Putting that together, we can do this
dataset[Select[#a > 3 &]]
To find all "rows" of your dataset (each row is an association) such that the value in that row associated with the key named a is greater than 3. But you could also do any of these to get the same result:
dataset[Select[#[["a"]] > 3 &]] (* Part works with keys *)
dataset[Select[#["a"] > 3 &]] (* Associations can look like functions *)
dataset[Select[#[[1]] > 3 &]] (* Associations are just lists, and so can be accessed by index *)
Now, based on your attempted definition of dataset2,
dataset2[test_] := dataset[Select[#dataset1[[test]] > 3 &]]
it looks like you're trying to select rows based on the key determined by using test to find the desired column header in dataset1. But what does your function really mean? Well, first off, #dataset means "the value associated with the key named dataset1". But of course there are no keys named dataset1 in dataset, so nothing will match and everything after that will fail.
Instead, you could try this:
dataset2[test_] := dataset[Select[#[dataset1[[test]]] > 3 &]]
In this definition, # just refers to the whole row (which is an association), dataset1[[test]] will fetch the value from dataset1 corresponding to test (which will need to be an integer between 1 and 3), and this value will be used as a key to look into each row from dataset.
You could have also just done this:
dataset2[test_] := dataset[Select[#[[test]] > 3 &]]

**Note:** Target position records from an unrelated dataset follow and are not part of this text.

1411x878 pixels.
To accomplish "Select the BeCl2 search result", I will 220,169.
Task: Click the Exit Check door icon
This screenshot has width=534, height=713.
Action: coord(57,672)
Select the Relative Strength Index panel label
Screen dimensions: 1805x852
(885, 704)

No need for the indirection of looking at dataset1, since the values/keys are in the same order. In this case, we're just asking for the indexed part of each row specified by test.
I'm assuming that you're just experimenting, because your example looks very similar to examples from the documentation. If you wanted to product-ize this, I'd have suggestions for making it more robust and maintainable.